Eu tive uma Labradora, a Amora, que ganhei de uma amiga — foi o presente mais adorável pra mim. Ela viveu até 2017, quando estava com 16 anos. Aproveitei cada minuto dessa maravilhosa convivência. À época, eu já tinha uns poucos gatos, e eles levaram um tempo para se acostumar entre si. Meu amor pelos animais é antigo: meu primeiro gato ganhei da minha babá, Conceição, que o salvou da enchente de 1966. Eu tinha 2 anos de idade, e já existia um cachorro em minha casa, o Flint.
Tive também um pintinho azul de festa, que, em vez de morrer, virou um galo branco enorme e andava atrás de mim. Coelho, porco-da-índia, periquito, tartaruga… Era bicho, era comigo! Em 1978, mudei-me de um prédio muito bonito do Carlos Guinle, no Flamengo, para o meio do quarteirão. Foi aí que me instalei no Biarritz, cópia de um prédio francês, originalmente localizado, acho eu, na Avenue Montaigne (em Paris).
Os anos se passaram, e o prédio, que era bonito, bem tratado, com ótimos moradores, foi mudando. As reuniões de condomínio eram motivo de encontro, com todos muito elegantes, como se fôssemos a uma festa, feitas sempre na casa de alguém. Atualmente, passou a ser na garagem do prédio, com cadeiras de plástico. Com o tempo, as pessoas se mudaram, alguns se casaram, outros foram morar fora; enfim, a vida mudou. Desses vizinhos da década de 70, restam muito poucos entre os 22 apartamentos.

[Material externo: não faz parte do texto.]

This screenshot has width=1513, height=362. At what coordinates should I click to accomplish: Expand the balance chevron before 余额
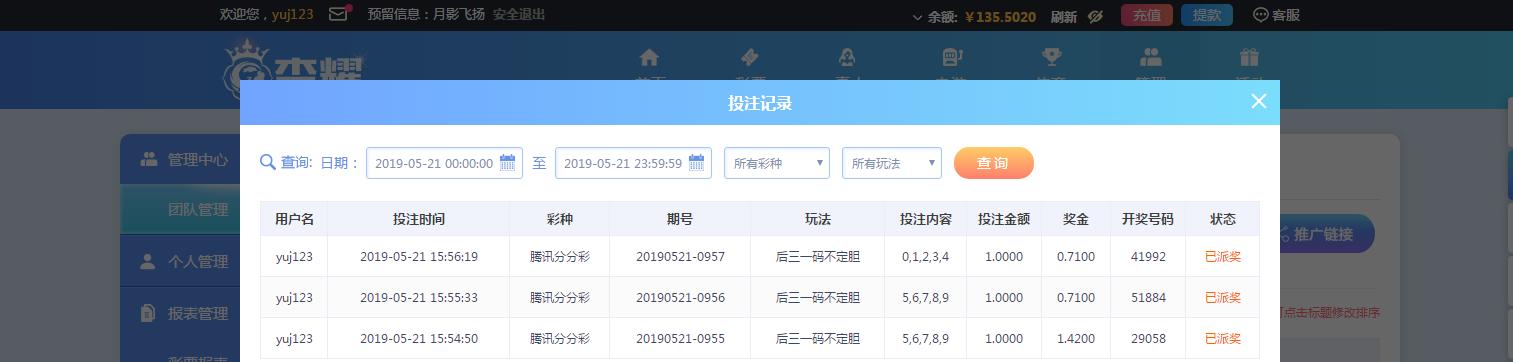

Depois desse preâmbulo, quero contar que, de certo tempo pra cá, vieram os problemas e as reclamações constantes — por tudo, até se alguém pendurar um quadro na parede, às 8 da noite. O meu primeiro problema surgiu no final da vida da Amora, há três anos, quando ela não mais andava e estava com cognição comprometida. Recebi uma dessas notificações sobre seus “latidos incomodativos”. O único problema é que minha querida cachorra havia morrido há um mês! Desci e informei que só em mesa branca para me comunicar com ela. Na sequência, recebi outra notificação, desta vez, por causa dos gatos. Sei dizer que a capacidade da convivência pacífica foi-se com os velhos moradores. O diálogo foi substituído por notificações vindas de um advogado qualquer e, também, pela visita da vigilância sanitária, que constatou não existirem mau cheiro nem sujeira. Um prédio onde todos se respeitavam passou a ser um bloco de multas enlouquecido. Não seria melhor o diálogo?
Esta semana, acordei com uma nota na coluna do Ancelmo Gois, dando conta de minha condenação por barulhos causados pelos gatos e cachorros. Uma ação judicial, qualquer um pode ganhar ou perder; faz parte, não é vergonha nenhuma. Vergonha seria eu não lutar pelos meus, e por eles faço qualquer coisa. Estou na Justiça contra a ação para não pagar uma multa que considero injusta. Quero registrar como isso mostra a intolerância em relação ao outro.
Estou sendo acusada por aquilo que ninguém pode provar. No entanto, não posso deixar de registrar minha dor por morar num prédio onde pago condomínio de quase R$ 5 mil e tenho a liberdade de meus animais tolhida. Não há multa, não há processo, não há vizinho que vão mudar o amor que tenho por eles.
Alexandra Archer é empresária e apaixonada por animais. Vive com gatos e cachorros em seu apartamento, no Biarritz.